I was ten years old when Apollo 11 landed on the moon, and the most important important thing I remember about it is that Neil and Buzz used Hasselblad cameras to document their moonwalks. The images were, of course, remarkable, but I was furious that they abandoned so much valuable equipment on the moon to save weight.

If you don’t know them, the original Hasselblads were modular cameras with interchangeable parts. The lenses were mostly German-made Zeiss products that came with built-in shutters. Hasselblad made the camera bodies, mostly a mirror box with control linkages, and the 120 roll film backs, which permitted changing film emulsions and formats mid-roll.

Hasselblad was a small company based in Sweden with low production and a lot of hand finishing. The cameras were aimed at studio professionals and very expensive, all of which made them very desirable.

As a junior shutterbug, the closest I came to owning a Hasselblad was a genuine sales brochure, until some time in the eighties when I scraped together enough to acquire a 1958 (an excellent year) 500c with the 80mm lens and 12 back. Sadly, we did not bond. I kept it for a couple of years, shot a couple of dozen rolls of film with it, and then sold it for a break-even price. Lesson learned, one would think.

About 10 years ago, I saw a Hasselblad outfit for sale at a preposterously low price and being older and even less wise, I bought it. I worked harder at it this time, and tried to use it regularly. I had some successes, I think, a few of which are posted in “Aspect”.

I conscientiously carried the camera with me on walks, and was surprised one day by a restaurant waiter, who was familiar with Hasselblads, handing me a roll of Fujicolor 120 saying someone left it behind and that he thought I might be able to use it. It was obvious, however, that the roll was already exposed. I knew, of course, that I would have to have it processed. Photographers are, to some extent at least, voyeurs—both figuratively and pathologically—and this was an opportunity to play voyeur on another’s voyeurism. It was unhelpfully pointed out to me that the film could contain pornographic images that might get me into legal trouble, but I was fairly confident that sensible pornographers were early adopters of digital photography and felt sure I had a plausible defence, if I needed one.

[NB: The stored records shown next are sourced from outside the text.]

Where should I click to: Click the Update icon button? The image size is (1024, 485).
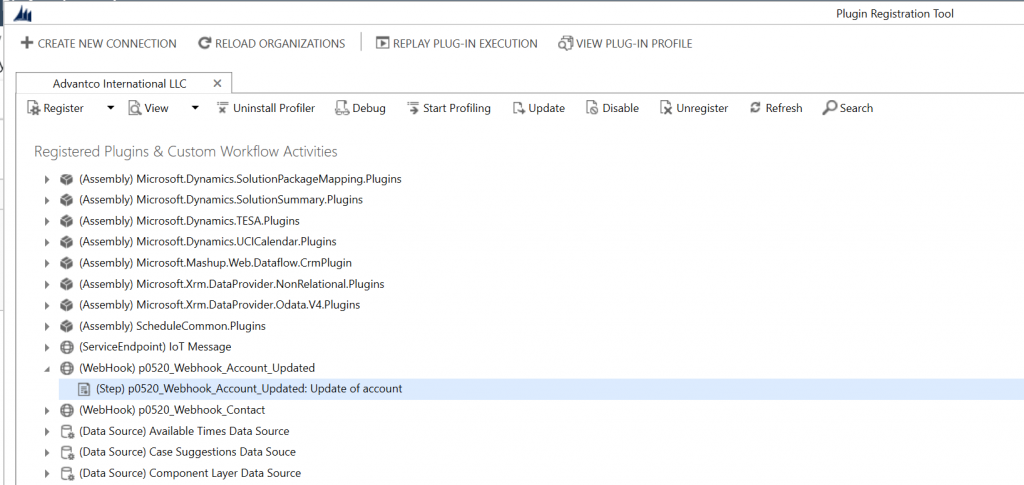point(519,108)
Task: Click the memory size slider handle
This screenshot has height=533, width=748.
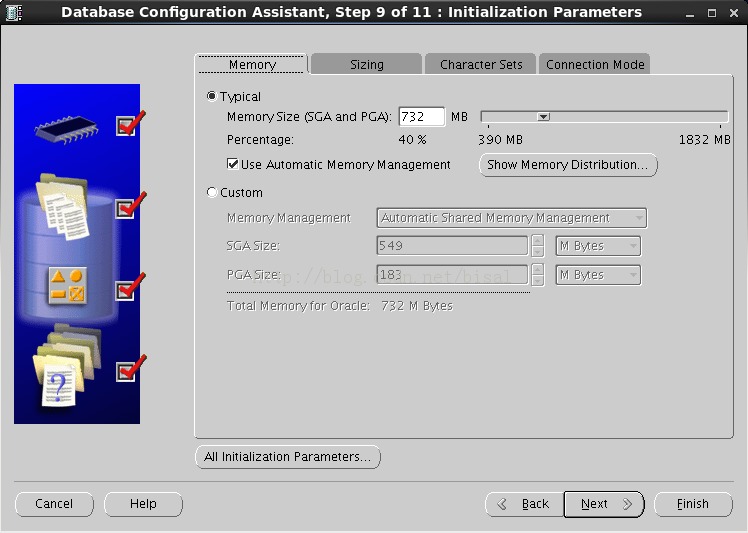Action: 543,117
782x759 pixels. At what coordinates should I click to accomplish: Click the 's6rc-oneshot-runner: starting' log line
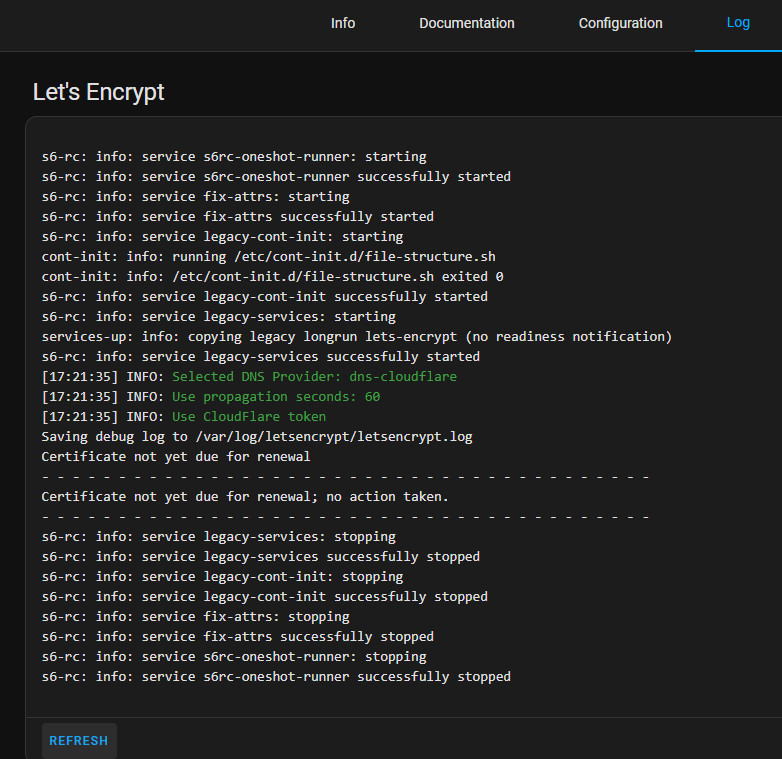click(x=234, y=157)
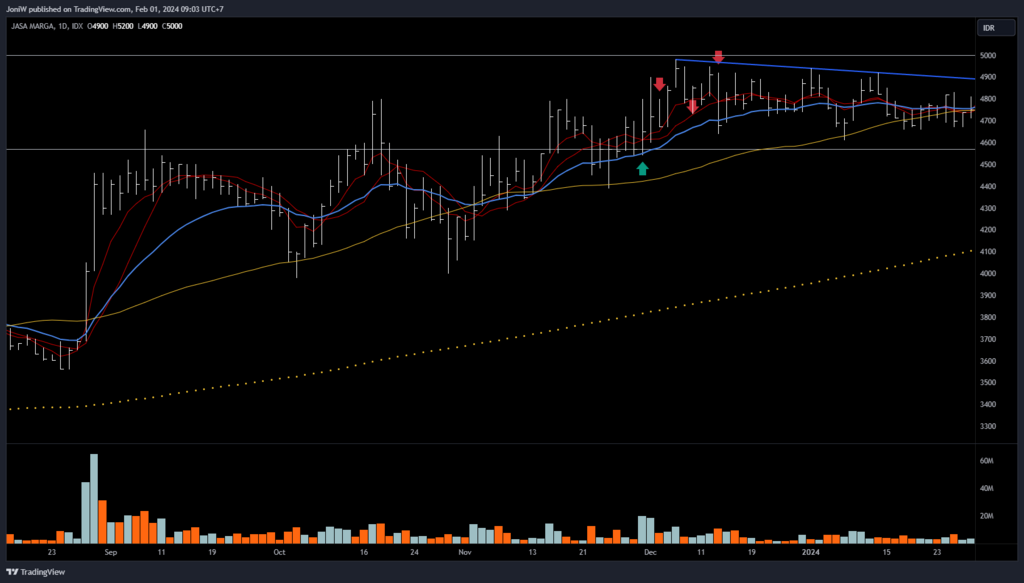This screenshot has height=583, width=1024.
Task: Click the Sep label on the date axis
Action: click(x=110, y=551)
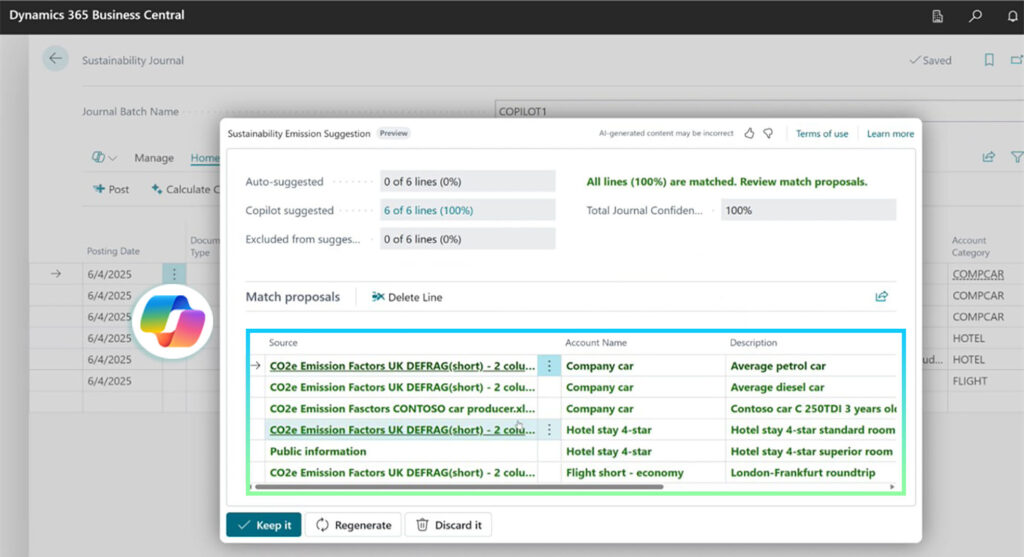1024x557 pixels.
Task: Open the Learn more link
Action: 890,134
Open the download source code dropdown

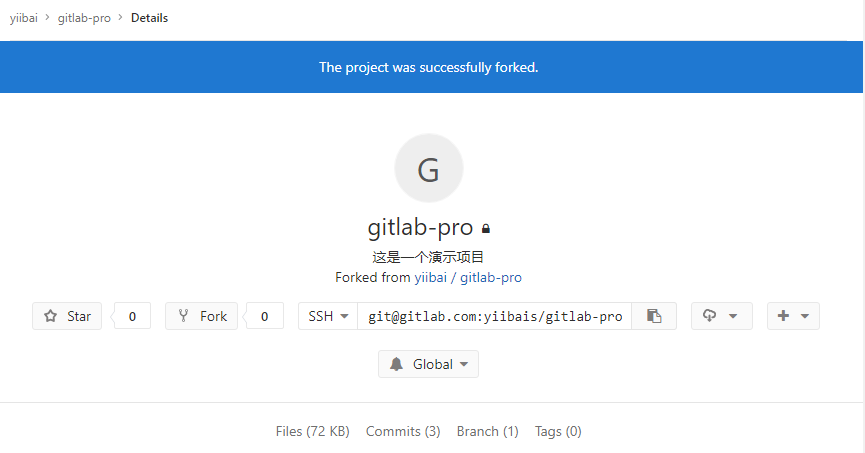[721, 316]
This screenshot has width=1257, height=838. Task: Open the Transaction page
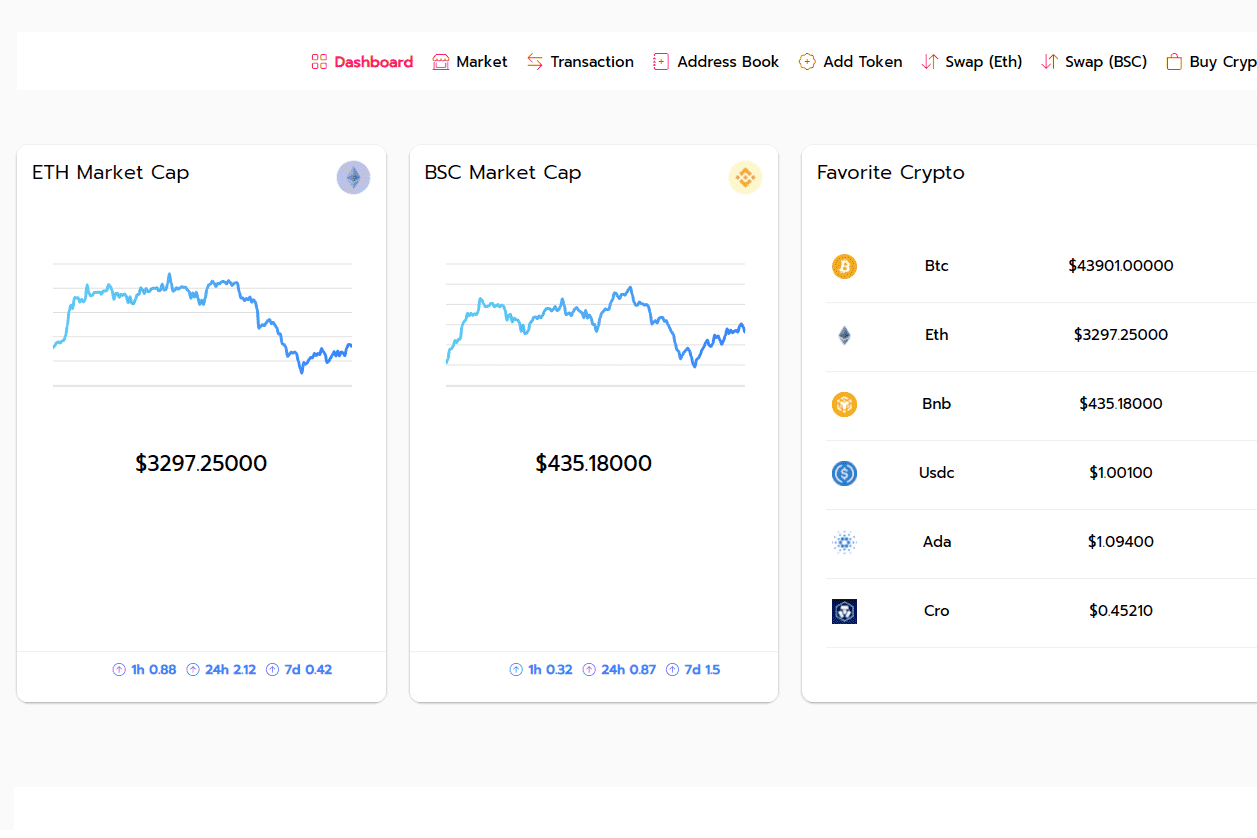click(580, 61)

The image shown here is the only one compelling enough to scan. The roll had been inexpertly wrapped after exposure, allowing the film to fog. The resulting image shows an attractive young woman astride a police motorcycle. It was almost certainly taken here in Vancouver, because that’s a Vancouver Police motorcycle. She’s probably well-off because I think she’s wearing a Rolex®. Or it could be a fake. She has a kind of Mediterranean look, but this is a city built on immigration, so she could have been born here. I’m no expert, but that looks like an expensive pedicure. I’ve tried to enlarge the lenses of her aviators to see the photographer or anything else on our side of the photograph, but the flash makes it impossible to discern anything.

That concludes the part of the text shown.